I am trying to create a new SFTP account for my server. When I follow these instructions exactly, then everything works fine: https://www.thegeekstuff.com/2012/03/chroot-sftp-setup/

I can connect with the guestuser user via sftp, browse my home directory, and go one level up from incoming into /sftp/guestuser.

I can even change the ChrootDirectory value in /etc/ssh/sshd_config to specifically be /sftp/guestuser, instead of implementing the %u parameter. So hardcoded directory names therefore work fine.

But from that point, if all I do is change the ChrootDirectory of my sftpusers group to my actual website's directory on /var/www/www.example.com, then I cannot connect via the sftp command on that user anymore. The shell outputs:

Connection to www.example.com closed by remote host.
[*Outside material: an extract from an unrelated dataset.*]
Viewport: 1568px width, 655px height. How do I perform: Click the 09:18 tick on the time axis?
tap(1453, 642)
Couldn't read packet: Connection reset by peer

I definitely did:

  1. Make sure I had the incoming folder in my /var/www/www.example.com directory
  2. Set the ownership of both /var/www/www.example.com and /var/www/www.example.com/incoming to guestuser:sftpusers
  3. Tried setting the home directory of user to / by doing usermod guestuser -d /

The /sftp/guestuser directory (the one with which it worked) is in the ownership of root:root, so the fact that the permissions of /var/www are on root:root should not matter(?)

How come I cannot change the home directory of my new SFTP user?
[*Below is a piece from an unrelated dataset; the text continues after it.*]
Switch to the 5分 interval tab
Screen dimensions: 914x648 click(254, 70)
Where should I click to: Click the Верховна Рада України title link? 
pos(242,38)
I can change the directory to:

  • /sftp
  • /
  • /var
  • /var/www

Those all work. But as soon as go one more under /var/www, like /var/www/test, it doesn't work. I've tried removing the dots from the original directory name that was www.example.com, but it didn't make a difference.

It's not about a limit on the number of subdirectory levels either, because /sftp/guestuser/incoming also worked. Testing it with a new directory /web/www.example.com did not.


Okay, so I've managed to pinpoint the cause. The directory that i define as the ChrootDirectory for the user must be owned by root.

If i want my user to be able to upload stuff (which obviously he won't be able to do in a root-owned one), then i need to create a subdirectory in there, and set that directory as his home via the -d parameter when creating or editing the user.

If at any point the ownership is changed so that the ChrootDirectory is owned by that user that is trying to ftp into it, the broken pipe message will appear again. Changing the ownership back to root, and the user can connect again.